The company's revenue decreased 18.5 percent to $2.138 billion in 2008, as a stumbling economy hammered same-store sales, while higher fuel prices, tight credit and declining home equity unraveled consumer confidence.

"We have accelerated cost-cutting measures to be proportional to the rapid and unexpected decline in the economy," Lithia Chairman and Chief Executive Officer Sid DeBoer said during a conference call. "December was almost a break-even month. Through our marketing effort, January customer traffic was up 11 percent from December and our unit sales were higher in January from December."

Based on fourth-quarter results and early 2009 trends — e-mail leads were up 40 percent during January — DeBoer vowed to fight on against recessionary trends and anticipates returning to profitability.

Lithia lost $4.278 million, or 21 cents per share, in the fourth quarter after inclusion of nine cents per share operating loss and 10 cents per share impairment on discontinued operations. The company said its net loss from continuing operations in the fourth quarter of 2008 was $419,000 or two cents per diluted share, compared to the prior year net loss from continuing operations of $409,000 or two cents per share, due to restatement of last year's results following discontinued operations designations.

During the fourth quarter, same store sales for new vehicles dropped 39.2 percent and 17.4 percent for used vehicles, compared to 2007. Parts and service same-store sales held relatively stable, with a slight decline of 1.7 percent.

Lithia raised close to $100 million dollars during 2008 from the sale of stores, financing of real estate, and the sale of development properties. In selling stores, it moved closer to balancing its mix of domestic and foreign car offerings.

"This illustrates the significant headway our company has made in our restructuring actions and cost reductions," DeBoer said.

"These restructuring actions are ongoing, and we have shown great progress on the plans outlined over the past five quarters," he said.

The company paid down its line of credit from $184 million at the start of the year to approximately $86 million at the end of the fourth quarter. Lithia has also repurchased and retired half of its convertible notes, producing a pre-tax gain of approximately $5.2 million.

Still, the company has struggled to reduce inventory. Chief Financial Officer Jeff DeBoer said the supply is nine days above its historic average.

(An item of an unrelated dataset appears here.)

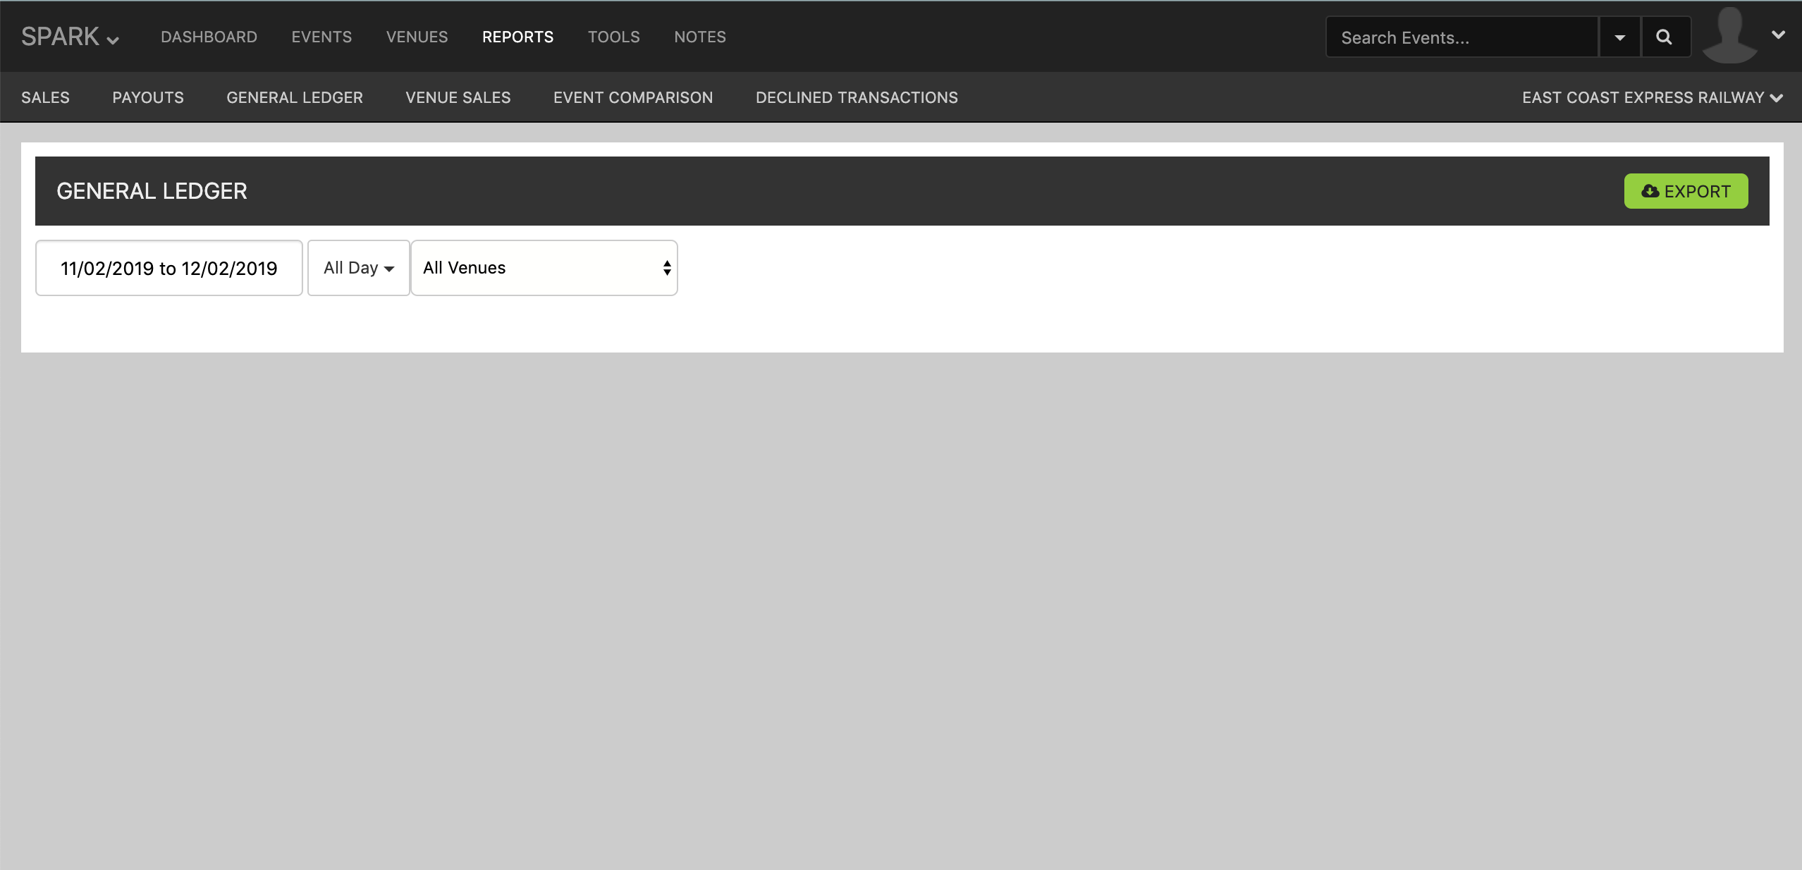Focus the Search Events text box
Image resolution: width=1802 pixels, height=870 pixels.
tap(1461, 37)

A year ago, Lithia operated 110 stores in 46 markets in 15 states. As of Monday, Lithia had 93 stores in 39 markets located in 11 states, and Texas dealerships accounted for more than 25 percent of vehicle sales.

Sid DeBoer announced Lithia's top executives were forfeiting bonuses for the second-straight year.

"Our senior management team has experienced several recessions and cost-cutting reductions," he said. "We look for a less stressful year."